**TO DO:**
1. Translate this sentence from the CNN transcript about the Reading attack into Spanish: "Police say residents will see more officers on their streets in coming days."
2. Pick up the CNN transcript about the Reading attack, shown below, right after its final sentence and carry it forward.

**PAGE TEXT:**
━━━━

NIC ROBERTSON, CNN INTERNATIONAL DIPLOMATIC EDITOR: Well, in the last few minutes here, Rosemary, Priti Patel, the British Home Secretary, has been to view the scene of the attack, lay some flowers at the gate where people are leaving floral tributes and address comments to journalists. We couldn't hear what she was saying but we are beginning to learn more things about the attack. And the British newspapers, pretty much all of them, saying the same thing, that he was known to the government, to the government security sources prior to the attack. An eyewitness describes to CNN what happened.

(BEGIN VIDEOTAPE)

ROBERTSON (voice-over): The aftermath of sudden shocking horror -- a terror attack. Police and paramedics try to save lives among people minutes earlier enjoying the only social gathering allowed during the pandemic, outdoors. Three would die, several others injured, some needing critical care.

(on camera): An eyewitness tells CNN he saw a lone attacker come into the park, shout something unintelligible, and then rush over to a group of people sitting on the grass stabbing some of them in the neck and under the arm. The witness says he fled when the attacker ran towards him. Soon after police surrounded this building evacuating terrified residents.

UNIDENTIFIED FEMALE: I went outside, to ask what was going on. He said it was nothing for us to worry about but he had a big gun in his hand.

ROBERTSON (voice-over): The police quickly captured the alleged attacker, a security source now identifies as Khairi Saadallah, a 25- year-old Libyan national. Investigations into his motives continue.

JOHN CAMPBELL, THAMES VALLEY POLICE: I'm not in a position to talk about the man who's been arrested or give any further details about this case as this is a live counterterrorism investigation.

ROBERTSON: Four officials in Reading known locally as the U.K.'s largest town, population close to a 1/4 million. The concern now a possible community backlash.

JASON BROCK, READING BOROUGH COUNCIL LEADER: People will feel uncertain, they'll feel afraid, indeed many people will feel angry. And as a council we've got an important thing to do, working with the police and other partners to engage the local community, understand how they're feeling and seek to provide reassurance to them as we move forward.

ROBERTSON: Police say residents will see more officers on their streets in coming days. The Prime Minister Boris Johnson appearing to indicate not for the first-time warning signs of terror trouble when missed.

━━━━

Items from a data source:
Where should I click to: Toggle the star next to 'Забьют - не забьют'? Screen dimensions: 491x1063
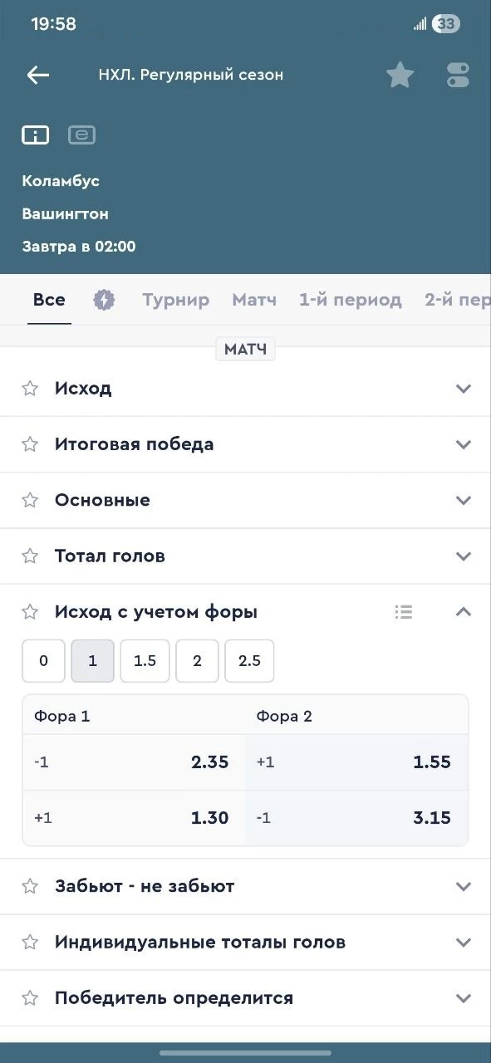click(x=30, y=886)
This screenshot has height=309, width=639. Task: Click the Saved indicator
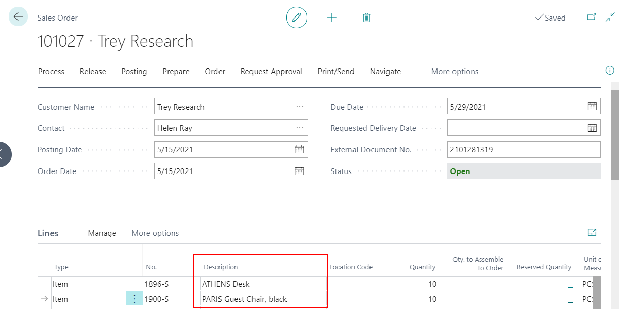[x=550, y=17]
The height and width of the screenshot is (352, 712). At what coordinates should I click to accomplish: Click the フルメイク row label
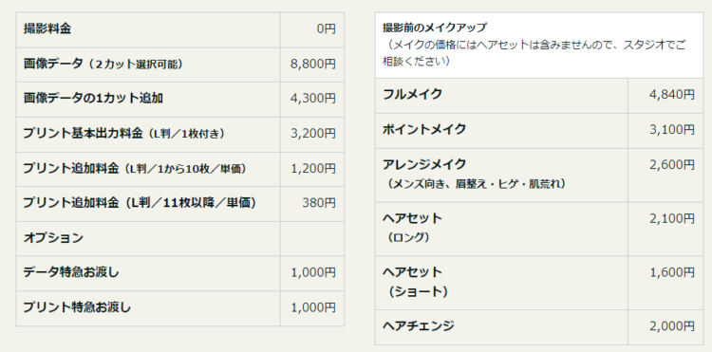[x=412, y=94]
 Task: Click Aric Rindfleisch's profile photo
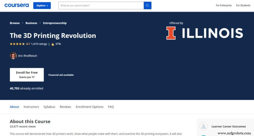click(13, 56)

━━━━

**SOLVED PROBLEMS:**
1. La policía dice que los residentes verán más agentes en sus calles en los próximos días.

2.
BORIS JOHNSON, BRITISH PRIME MINISTER: If there are lessons to be learned, if there are changes that need to be made to our legal system to stop such events happening again, we will not hesitate to take that action.

[04:25:00]

ROBERTSON: The lesson for many people here coming out of lockdown, and only allowed to meet friends outdoors is how safe will they be.

(END VIDEOTAPE)

ROBERTSON: And we're beginning to learn new details about some of the victims. One of them, James Furlong, a teacher at a local school. He was the head of a history, politics and governance department at hat school. Friends and family have described him as a kind man, a gentle man, some who were talented and inspirational to the students, who wanted to teach them about the world and how the world worked. So a sad loss. We're learning more about the victims.

CHURCH: Yes, that is heartbreaking, Nic Robertson bringing us the details. Many thanks to you.

And you are watching CNN NEWSROOM. We'll be right back.

(COMMERCIAL BREAK)

CHURCH: Silence is violence. No justice no peace. Some of the slogans chanted by hundreds of protesters who marched through London this weekend in support of the Black Lives Matter movement that has swept the globe. Now this is the fourth consecutive weekend of anti-racism protests in the U.K.

Extensive polling conducted by CNN in England, Scotland and Wales on the issue of racism has uncovered divisions between black and white people in their experience and attitudes towards race. The poll found Black people are twice as likely as white people to say there is discrimination in British policing, media and politics.

In this example, twice as many say they have experienced disrespect from police and think the country has not done enough to address racial injustice.